Weather comments are on the nose. The weather in the valley can very greatly from say Megeve (me-jev) /Les Houches (lay zoosh) at the Low end to the Grand Montet at the high... Go mid Feb throught the first week of March.

Do get a guide. They will save you the frustration of trying to navigate an area that is likely 10-20 times the size of any area you've ever skied. Not to mention the dangers of glaciers, not knowing the terrrain, et.

Stay behind your guide. I cant believe it, but I've seen people *in Front* of a very angry guide...

Make sure the group you go with is like ability. This is a place that seperates the wheat from the chaffe.

Wear your Pieps or Ortovox.

Do homework on the characteristics of the various areas so you get yur money's worth for your ability level.

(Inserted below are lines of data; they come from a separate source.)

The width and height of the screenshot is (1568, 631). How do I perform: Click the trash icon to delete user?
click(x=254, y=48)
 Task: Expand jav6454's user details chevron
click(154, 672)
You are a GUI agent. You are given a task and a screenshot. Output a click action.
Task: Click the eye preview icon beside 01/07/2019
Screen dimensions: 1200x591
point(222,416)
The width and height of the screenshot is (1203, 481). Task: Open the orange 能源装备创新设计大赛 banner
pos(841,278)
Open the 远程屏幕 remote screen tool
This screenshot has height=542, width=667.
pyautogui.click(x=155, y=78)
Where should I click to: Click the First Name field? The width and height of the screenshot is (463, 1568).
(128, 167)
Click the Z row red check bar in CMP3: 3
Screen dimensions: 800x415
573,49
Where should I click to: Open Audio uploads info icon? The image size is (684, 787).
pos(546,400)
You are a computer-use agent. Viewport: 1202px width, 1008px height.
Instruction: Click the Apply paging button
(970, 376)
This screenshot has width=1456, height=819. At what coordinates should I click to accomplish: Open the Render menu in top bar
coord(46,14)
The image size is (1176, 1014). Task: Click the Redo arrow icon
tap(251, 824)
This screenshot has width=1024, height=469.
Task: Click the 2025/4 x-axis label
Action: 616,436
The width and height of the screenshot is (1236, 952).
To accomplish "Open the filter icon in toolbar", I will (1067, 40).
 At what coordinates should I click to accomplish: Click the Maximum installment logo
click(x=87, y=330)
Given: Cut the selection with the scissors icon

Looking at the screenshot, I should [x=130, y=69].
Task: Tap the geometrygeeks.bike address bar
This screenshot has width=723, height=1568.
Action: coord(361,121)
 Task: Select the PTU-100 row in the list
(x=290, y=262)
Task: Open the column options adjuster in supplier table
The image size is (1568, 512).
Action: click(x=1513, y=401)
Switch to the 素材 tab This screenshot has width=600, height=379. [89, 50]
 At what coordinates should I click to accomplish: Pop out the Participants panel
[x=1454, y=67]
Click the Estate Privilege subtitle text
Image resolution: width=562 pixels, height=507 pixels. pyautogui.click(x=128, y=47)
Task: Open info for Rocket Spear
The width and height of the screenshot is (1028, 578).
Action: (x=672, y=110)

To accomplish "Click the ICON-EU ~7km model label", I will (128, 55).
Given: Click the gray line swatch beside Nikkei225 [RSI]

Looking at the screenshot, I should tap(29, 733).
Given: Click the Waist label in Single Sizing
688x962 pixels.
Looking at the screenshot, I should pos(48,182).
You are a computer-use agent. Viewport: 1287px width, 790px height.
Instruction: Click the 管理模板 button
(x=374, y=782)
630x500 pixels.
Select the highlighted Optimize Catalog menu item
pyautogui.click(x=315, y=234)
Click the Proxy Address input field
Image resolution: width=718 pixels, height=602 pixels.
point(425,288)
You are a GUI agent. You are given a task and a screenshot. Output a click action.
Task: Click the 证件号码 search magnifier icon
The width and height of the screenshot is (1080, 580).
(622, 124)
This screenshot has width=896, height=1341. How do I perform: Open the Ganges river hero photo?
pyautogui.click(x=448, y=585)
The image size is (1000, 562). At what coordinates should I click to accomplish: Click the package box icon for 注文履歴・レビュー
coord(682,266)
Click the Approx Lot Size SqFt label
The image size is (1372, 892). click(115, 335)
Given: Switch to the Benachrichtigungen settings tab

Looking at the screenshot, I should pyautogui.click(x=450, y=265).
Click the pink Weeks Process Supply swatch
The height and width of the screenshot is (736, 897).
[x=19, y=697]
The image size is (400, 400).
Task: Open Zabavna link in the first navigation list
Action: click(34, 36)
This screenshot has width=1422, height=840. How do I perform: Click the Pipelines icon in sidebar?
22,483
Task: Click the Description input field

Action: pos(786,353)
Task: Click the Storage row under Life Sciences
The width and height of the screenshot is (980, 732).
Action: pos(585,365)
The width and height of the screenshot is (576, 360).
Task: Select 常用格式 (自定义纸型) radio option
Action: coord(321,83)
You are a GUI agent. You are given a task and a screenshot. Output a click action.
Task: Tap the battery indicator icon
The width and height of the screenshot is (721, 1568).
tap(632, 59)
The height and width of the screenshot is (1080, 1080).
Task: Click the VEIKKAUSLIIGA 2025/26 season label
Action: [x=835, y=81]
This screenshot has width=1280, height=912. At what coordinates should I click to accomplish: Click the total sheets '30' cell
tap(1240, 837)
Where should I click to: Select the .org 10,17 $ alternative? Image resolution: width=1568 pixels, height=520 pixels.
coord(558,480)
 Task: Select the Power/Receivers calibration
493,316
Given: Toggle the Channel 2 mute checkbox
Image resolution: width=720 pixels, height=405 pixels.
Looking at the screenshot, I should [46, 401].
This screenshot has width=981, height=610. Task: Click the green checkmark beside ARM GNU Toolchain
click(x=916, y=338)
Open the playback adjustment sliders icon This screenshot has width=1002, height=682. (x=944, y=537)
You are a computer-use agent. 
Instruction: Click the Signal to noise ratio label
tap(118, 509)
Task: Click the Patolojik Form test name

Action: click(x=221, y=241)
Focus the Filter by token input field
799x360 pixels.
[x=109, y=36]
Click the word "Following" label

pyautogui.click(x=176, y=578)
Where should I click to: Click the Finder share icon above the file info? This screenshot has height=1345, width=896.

If you're up for it, do the famed Vallee Blanc. it is aguided affair that takes experts 1/2 day and most folks most of the day with lots of stops for the breathtaking scenery & lunch on the glacier. ( If you're not sure you're up for it, ask your guide to take your "round the backside of Les Grand Montets from the top gondola. If he declines, that will tell you.)

post #14 of 14
Hey guys first post. I went to cham two febuary's ago and apparently it was the worst season they had in a long time. My freind and I are/were pretty athletic, good skiers/ and young so it made for an interesting trip. We got ourselves into some hairy situations. We also hired a guide for a day to take us places that are hardly skied and a bit tougher, but everywhere the guide took us it was like skiing on cement. It was pretty bad, the guide actually just gave our money back. We were supposed to go up to some mountain I forget the name but you pretty much HAD to have a guide to ski down but it was too windy up top and so they couldn't operate the gondola. Anyways it was an excellent time considering 95% of my skiing is done in the east. I think I just caught it at a bad time, especially since a poster a couple of posts above mine talks about the same time where it snowed a ton and areas opened up that hadn't been in 10 years, looks like i was a few weeks too early.